Firstly, they enjoy what they do.

Secondly, their personality fits the work they do daily.

Too many articles on how to get started in UX design, dive straight into the courses that must be taken and the skills that must be acquired. This is without exploring if UX design is even a right fit personality wise. Its a great place to start before investing too much time in pursuing a whole career in UX.

You are probably wondering:

“What personality traits DO I need to do well at UX design?”.

Glad you asked.

In the first of a three part series, we look at personality as a gauge for pursuing a UX Design career. The second part will look at soft skills and the third part looks at the daily activities.

I will break down 8 of the most common personality traits that you must have to naturally do well in a UX design role whether you are looking to get into UX, are still a student or already hold a UX position.

These are taken from a study of over 1000 UX professionals conducted by the Nielsen Norman group. I have also shared expert advice from top designers from LinkedIn, ebay, HUGE, Adobe and more around each trait for how they help in the real world.

Let’s get straight in.

1. UX designers are problem solvers

UX designers, by their very nature solve problems and seek solutions that creatively align user needs and business goals. A sound solution to a design problem identifies the nature and context of use, whilst taking into account the limitations and constraints in which the resulting product/application will be used. Fortunately everyone is a problem solver whether they know it or not. We solve big and small problems everyday as we go about our lives. The goal for a UX designer is to turn problem solving into a habit so that they feel more prepared and assured when they encounter similar design problems in the future.

Chad Thornton, an Interaction Designer at Airbnb in San Francisco.

“There’s a moment at which you just need to start designing as a way of informing how you think about the problem.
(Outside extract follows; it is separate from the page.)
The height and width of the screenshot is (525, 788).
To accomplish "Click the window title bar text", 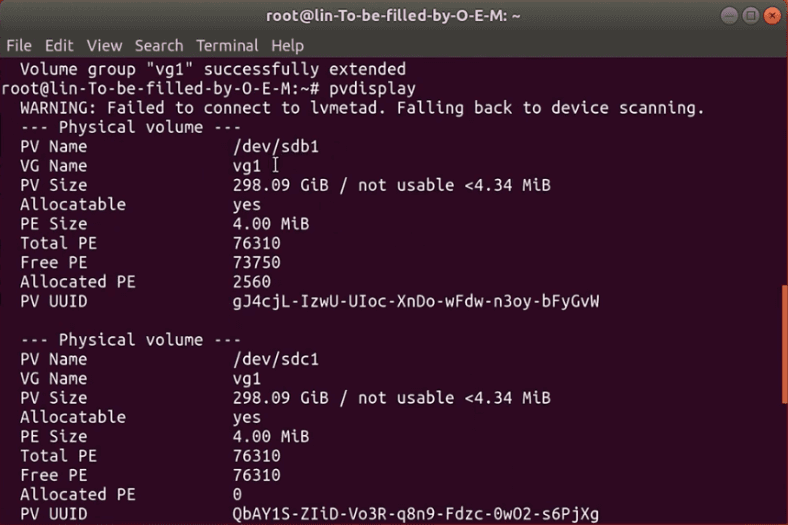I will (394, 15).
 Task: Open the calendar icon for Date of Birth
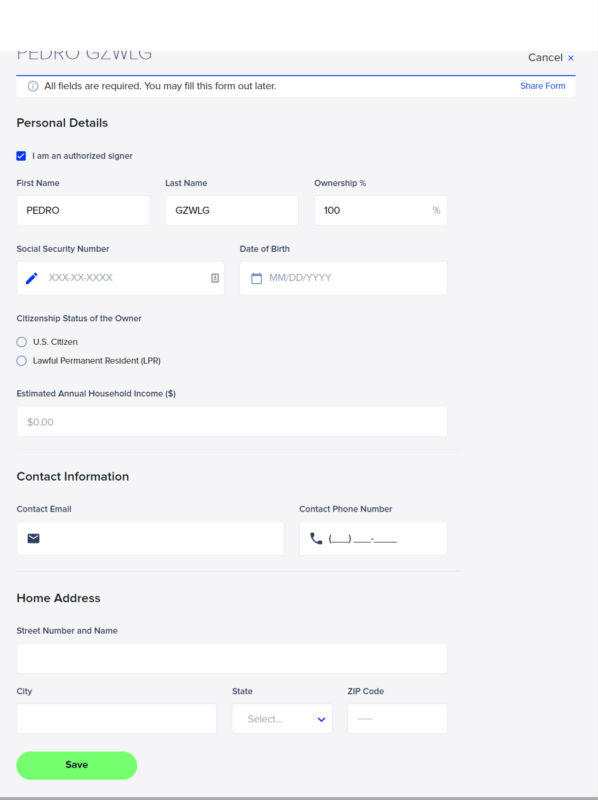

Sketching out early possible ideas. There’s a tight feedback loop between what we think the problem is and what that might mean for some possible solutions, and then going back and thinking about how these possible solutions inform how we think about the problem.

People’s understanding of the problem often changes, and I don’t think it’s a bad thing if it evolves over time. In fact, if your approach to a problem never changes, you become too beholden to what you think is right.”

“All of the designers sit together—there aren’t many engineers sitting with us even though we’re all on the same floor. I think it’s important to collaborate with engineers because they might look at a problem in a different way—and offer great solutions we might not have thought of.

One of the ways we collaborate is by going to the engineering stand-ups. You get an opportunity to ask questions and get different perspectives from people you don’t see every day.”

Andy Law, Manager of Nextflix Mobile Product Design

How to develop a problem solving personality:

  • Use of frameworks, patterns and best practices for design projects.
  • Simplifying big problems to smaller problems.
  • Rephrasing or reframing the problem.
  • Brainstorming ideas, concepts and identifying ways of measuring progress and success.
  • Working in a team of people who think differently from you.
  • Playing brain games like puzzles and strategy games.

2. UX Designers have an aptitude for learning

This aptitude speaks to the natural desire for learning and need for proficiency in the design discipline. In a field as broad and cross-disciplinary as User Experience, continual learning and upskilling is very necessary. UX designers wear a lot of hats in the workplace and have to master a range of skills. The aptitude for learning is probably the most important over the course of a UX career than any specific skill set or technical tool.

Akshay is an Innovator at eBay

When I was doing stuff on my own, I didn’t have anyone to show my designs to. I experienced a learning curve when I first came to eBay because I was put in a position where I had to collaborate and couldn’t do it in a silo anymore. I had to start showing people my designs, and over time I started seeing the value in getting feedback from other people.

You learn who the true collaborators are because they get your design, and without discounting it, can give opinions that will actually improve your design and UX thinking. One head cannot think of all things.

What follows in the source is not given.